Below you find a short introduction about what an astrological chart is and about all the symbols incorporated in our design. There are some external links placed in the text where you can find more information about these matters. The embedded  images  show the graphic elements specifically designed for our prints.

Any kind of astrological chart is basically like an abstract snapshot of the visible universe: a depiction of the sky in the segment of the ecliptic, showing the position of the Sun, the Moon, the planets of our solar system and the constellations of the 12 Zodiac signs, as seen from a given place at a given moment.
There is a horizontal dividing line in the middle of the chart showing at the point of the sky that was arising (east, between the houses I and XII on the left of the chart) and descending (west, between the houses VI and VII, on the right of the chart) at that moment on the horizon, respectively. The celestials and the stars of the constellations above this line were the ones observable on the sky viewed from the center of the chart, the ones below were hidden from view under the horizon.
Due to the characteristics and rules determining the movements of the elements of the universe these snapshots are all unique: noone has ever seen and noone can ever again see the exact same arrangement.

The earliest evidences of sophisticated awareness of constellations and celestial cycles date back to around 2300 BC to the ancient near East, but lores and myths associated with randomly grouped stars on the night sky are probably as old as mankind.
Every great culture of the early ages – e.g. Babylonian, Egyptian, Greek, Roman, Indian – had its own legends about the gods and monsters, mythological figures and creatures they believed to be impersonated in the constellations. These stories often seem to have a lot in common, mainly as a result of the influence the different civilizations had on each other through conquests. In western cultures, the stories most commonly associated with the 12 Zodiac signs are the ones of the ancient Greek mythology, rooted in Babylonian lore.
Our design, as usual in astrological art, portrays the  12 Zodiac signs 

On each of our Zodiac graphics you can see an exact depiction of a section of the starry sky, with highlight and shadows emphasizing the  constellation of the given sign.

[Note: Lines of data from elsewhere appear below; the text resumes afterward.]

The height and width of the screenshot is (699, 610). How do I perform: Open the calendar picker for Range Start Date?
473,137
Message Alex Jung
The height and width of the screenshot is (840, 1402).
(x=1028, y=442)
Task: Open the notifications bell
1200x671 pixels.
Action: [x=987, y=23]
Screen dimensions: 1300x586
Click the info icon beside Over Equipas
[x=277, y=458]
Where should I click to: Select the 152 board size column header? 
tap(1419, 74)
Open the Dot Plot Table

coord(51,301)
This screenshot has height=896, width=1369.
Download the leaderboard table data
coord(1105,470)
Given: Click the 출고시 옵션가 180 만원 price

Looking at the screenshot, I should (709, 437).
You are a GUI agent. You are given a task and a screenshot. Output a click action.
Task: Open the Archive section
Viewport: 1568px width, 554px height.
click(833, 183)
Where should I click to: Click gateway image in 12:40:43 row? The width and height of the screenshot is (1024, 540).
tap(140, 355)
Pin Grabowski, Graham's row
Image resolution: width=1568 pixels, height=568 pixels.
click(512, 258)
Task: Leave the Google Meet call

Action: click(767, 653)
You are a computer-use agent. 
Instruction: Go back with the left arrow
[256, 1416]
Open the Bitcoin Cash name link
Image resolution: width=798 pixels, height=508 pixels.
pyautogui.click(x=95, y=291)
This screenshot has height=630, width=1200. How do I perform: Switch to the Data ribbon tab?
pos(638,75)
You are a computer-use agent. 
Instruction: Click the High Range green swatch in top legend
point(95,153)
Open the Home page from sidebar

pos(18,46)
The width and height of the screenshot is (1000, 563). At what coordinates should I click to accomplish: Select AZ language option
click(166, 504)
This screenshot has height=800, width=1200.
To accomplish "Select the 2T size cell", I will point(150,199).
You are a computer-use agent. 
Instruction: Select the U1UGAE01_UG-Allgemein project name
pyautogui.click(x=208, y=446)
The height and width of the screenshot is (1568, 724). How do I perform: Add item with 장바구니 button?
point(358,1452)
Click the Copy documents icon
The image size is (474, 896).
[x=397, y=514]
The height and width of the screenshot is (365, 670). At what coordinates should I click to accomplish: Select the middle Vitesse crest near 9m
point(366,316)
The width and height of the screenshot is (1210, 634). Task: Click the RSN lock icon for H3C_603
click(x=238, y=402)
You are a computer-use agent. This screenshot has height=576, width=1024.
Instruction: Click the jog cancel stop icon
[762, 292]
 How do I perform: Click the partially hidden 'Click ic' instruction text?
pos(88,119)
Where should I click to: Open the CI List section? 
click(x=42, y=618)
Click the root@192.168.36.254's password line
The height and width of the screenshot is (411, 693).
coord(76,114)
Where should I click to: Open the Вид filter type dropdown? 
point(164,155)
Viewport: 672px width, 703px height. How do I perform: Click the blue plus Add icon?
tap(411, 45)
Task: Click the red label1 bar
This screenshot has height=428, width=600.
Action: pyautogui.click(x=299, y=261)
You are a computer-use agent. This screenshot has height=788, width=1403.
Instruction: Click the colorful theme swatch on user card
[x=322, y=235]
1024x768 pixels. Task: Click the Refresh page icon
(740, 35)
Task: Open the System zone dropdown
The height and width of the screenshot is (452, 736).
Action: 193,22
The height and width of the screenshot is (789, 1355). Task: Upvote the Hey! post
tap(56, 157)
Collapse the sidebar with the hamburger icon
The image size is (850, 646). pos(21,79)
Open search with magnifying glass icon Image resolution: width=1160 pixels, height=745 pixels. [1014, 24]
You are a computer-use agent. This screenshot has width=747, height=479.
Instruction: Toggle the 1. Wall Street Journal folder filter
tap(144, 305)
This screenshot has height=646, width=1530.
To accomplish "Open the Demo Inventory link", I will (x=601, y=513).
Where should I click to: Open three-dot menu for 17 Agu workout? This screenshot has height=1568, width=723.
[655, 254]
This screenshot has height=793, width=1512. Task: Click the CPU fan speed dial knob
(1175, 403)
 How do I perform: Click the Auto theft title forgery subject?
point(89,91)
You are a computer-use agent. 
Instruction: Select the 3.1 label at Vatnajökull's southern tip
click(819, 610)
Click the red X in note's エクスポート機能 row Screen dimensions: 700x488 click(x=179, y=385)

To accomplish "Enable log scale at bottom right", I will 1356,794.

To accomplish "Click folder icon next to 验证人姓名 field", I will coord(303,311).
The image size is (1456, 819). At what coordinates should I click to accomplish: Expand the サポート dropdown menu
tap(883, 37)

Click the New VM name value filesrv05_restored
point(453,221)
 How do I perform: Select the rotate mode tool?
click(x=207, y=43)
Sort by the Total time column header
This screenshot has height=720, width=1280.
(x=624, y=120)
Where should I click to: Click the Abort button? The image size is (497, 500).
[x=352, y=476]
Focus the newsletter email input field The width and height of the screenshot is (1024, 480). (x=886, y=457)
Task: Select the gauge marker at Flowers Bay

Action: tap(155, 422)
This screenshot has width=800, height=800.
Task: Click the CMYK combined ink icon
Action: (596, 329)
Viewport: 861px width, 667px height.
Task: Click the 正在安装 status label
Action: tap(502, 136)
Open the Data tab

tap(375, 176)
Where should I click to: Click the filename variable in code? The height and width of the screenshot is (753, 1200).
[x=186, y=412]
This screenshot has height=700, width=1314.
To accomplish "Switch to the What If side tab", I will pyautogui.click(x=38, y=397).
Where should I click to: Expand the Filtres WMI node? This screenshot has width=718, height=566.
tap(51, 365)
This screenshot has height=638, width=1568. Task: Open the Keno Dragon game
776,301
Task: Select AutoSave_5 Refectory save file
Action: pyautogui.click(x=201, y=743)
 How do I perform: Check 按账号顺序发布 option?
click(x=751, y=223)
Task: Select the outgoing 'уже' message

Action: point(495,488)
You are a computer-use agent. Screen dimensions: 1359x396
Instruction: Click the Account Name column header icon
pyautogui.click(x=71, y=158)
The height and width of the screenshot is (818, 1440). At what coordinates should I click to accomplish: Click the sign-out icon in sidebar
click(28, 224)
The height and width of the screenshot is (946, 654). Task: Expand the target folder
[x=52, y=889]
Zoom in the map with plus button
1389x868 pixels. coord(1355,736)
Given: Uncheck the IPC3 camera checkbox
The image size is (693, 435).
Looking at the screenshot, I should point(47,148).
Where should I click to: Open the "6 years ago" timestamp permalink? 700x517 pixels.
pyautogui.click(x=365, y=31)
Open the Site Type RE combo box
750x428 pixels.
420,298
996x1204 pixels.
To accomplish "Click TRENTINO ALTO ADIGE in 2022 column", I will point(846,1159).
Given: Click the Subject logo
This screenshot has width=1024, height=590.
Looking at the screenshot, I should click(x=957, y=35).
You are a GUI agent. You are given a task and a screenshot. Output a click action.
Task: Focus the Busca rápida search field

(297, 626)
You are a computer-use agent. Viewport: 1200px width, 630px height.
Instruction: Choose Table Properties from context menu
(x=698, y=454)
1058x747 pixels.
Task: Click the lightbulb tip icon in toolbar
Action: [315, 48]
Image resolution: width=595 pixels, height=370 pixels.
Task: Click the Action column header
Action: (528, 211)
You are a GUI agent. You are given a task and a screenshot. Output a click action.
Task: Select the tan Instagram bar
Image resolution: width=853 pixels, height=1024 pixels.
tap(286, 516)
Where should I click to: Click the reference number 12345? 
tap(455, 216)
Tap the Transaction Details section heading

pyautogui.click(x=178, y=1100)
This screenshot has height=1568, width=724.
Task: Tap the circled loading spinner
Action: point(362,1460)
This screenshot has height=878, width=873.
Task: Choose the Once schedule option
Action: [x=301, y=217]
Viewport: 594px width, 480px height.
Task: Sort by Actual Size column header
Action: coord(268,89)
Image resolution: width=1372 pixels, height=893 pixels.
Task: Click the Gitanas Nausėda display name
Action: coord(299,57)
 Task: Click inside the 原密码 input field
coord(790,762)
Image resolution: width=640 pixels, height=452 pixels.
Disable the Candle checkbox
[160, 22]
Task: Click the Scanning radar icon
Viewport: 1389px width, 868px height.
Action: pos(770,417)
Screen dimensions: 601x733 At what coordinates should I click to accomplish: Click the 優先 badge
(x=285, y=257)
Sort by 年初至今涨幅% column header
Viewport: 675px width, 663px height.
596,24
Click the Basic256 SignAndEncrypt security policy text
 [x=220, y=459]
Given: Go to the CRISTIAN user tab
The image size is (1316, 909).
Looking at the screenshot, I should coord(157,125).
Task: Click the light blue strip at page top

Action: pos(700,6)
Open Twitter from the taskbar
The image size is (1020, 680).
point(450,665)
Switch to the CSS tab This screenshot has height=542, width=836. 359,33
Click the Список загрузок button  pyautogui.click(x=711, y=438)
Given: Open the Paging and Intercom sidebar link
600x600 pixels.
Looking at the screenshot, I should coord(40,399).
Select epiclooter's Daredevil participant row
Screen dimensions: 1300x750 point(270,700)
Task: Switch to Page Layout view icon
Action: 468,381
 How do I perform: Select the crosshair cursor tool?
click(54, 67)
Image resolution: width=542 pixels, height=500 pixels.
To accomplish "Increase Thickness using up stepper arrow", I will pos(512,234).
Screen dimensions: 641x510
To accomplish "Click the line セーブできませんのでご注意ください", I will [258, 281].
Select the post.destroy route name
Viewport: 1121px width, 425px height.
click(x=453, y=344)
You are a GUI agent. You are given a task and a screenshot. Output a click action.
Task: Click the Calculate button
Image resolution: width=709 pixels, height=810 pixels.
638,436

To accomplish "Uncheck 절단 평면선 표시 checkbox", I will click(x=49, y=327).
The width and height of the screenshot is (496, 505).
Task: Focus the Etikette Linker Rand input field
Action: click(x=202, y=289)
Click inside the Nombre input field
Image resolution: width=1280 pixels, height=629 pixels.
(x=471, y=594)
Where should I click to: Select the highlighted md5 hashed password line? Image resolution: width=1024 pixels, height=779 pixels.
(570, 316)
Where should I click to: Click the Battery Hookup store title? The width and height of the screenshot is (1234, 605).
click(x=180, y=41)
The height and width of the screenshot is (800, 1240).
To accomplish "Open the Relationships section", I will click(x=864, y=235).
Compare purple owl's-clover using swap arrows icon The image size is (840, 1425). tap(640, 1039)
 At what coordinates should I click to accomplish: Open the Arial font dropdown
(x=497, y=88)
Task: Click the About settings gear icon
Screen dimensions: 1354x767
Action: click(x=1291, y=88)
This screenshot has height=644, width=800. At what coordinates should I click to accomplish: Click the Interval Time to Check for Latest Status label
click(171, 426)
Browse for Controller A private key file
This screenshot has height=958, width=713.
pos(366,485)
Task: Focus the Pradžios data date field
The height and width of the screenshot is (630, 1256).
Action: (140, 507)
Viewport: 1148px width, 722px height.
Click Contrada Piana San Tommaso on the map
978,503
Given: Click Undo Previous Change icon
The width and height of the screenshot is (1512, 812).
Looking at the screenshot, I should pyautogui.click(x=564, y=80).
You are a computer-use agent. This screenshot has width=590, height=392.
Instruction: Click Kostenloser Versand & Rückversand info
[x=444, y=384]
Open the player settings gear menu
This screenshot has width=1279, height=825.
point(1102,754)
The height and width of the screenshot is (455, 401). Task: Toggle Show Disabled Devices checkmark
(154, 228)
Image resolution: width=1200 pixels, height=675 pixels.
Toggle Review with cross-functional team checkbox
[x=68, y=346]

Traditionally an astrological chart is divided into 12 houses radially from the center, each house is assigned to one of the signs as they follow each other in the Zodiac, starting with Aries and the I. house. In an astronomical reading the houses represent the individual characteristics and the area of life associated with the assigned sign.
On our chart in each house you can see the depiction of the stars that compose the actual  astronomical constellation of the sign assigned , respectively.

If you would like to read about the history and the astronomical specifics of constellations in more detail we recommend you to visit the site of the International Astronomical Union.

Symbols for astronomical objects and relations like planets, stars, aspects, nodes and constellations were used by astronomers and astrologers from the beginning of astronomical observations.
The modern celestial symbols used in astrological charts can be traced back to personifications of planetary gods in ancient art and papyri. Earliest forms of these symbols evolved and were continually augmented since then as our knowledge about the universe expanded. The widely known modern symbols (also called glyphs) representing the Zodiac signs are linked with the related legends of Greek mythology.  Zodiacal  and  Celestial symbols  used in our chart are specifically styled graphic variations of these glyphs.

A few other elements in our design are commonly not portrayed in astrological charts, but being inherent parts of the same intricate cultural context they are all linked coherently to astrology and astronomy.

The pentacle – a pentagram drawn with one continuous line and enclosed within a circle – has been a widely used symbol throughout history from ancient Babylonia, Egypt and Greece through mediaeval Europe to modern day’s western civilization.
According to the most accepted interpretation the five points of the pentagram are associated with the elements fire, earth, air and water, composing together the fifth element: ether (spirit). The theory that all substances are composed of four elements representing four different qualities is commonly appropriated to Aristotle (although it probably originated in Persia around 600 BC), and had been the cornerstone of philosophy, science, and medicine for more than two thousand years, until the 17. century.
In astrology the 12 signs are assigned to one of the four elements in a logical order:

fire – Aries, Leo, Sagittarius
earth – Taurus, Virgo, Capricornus
air – Gemini, Libra, Aquarius
water – Cancer, Scorpius, Pisces

and the chart altogether represents the fifth element: the Spirit. In the four corners of our chart we incorporated our graphic version of a  pentacle , in the middle of each pentacle you can see one of the alchemical symbols representing the idea of the four elements (with POV from the center). The four quarters around them are filled with  corresponding ornament .

On our Zodiac prints we used a similar but  colored ornament  in accordance with the element assigned to the given sign to create a pattern around the central circle.

The  Tree of Life  symbol in the center of the astrological wheel of our chart represents an archetype existing in most mythologies.

A sacred tree (also called ‘world tree’ or ‘cosmic tree’) connecting heaven and the underworld and every living being is a common concept not only in various old religious, philosophical and metaphysical writings and depictions, but also in today’s graphic art and literature. The symbol is associated with astrology and astronomy on many levels, from playing a prominent role in many of the mythological stories also connected to astrology, to representing the often paradoxical aspects of time and existence like immortality, seasonality, renewal and eternal recurrence.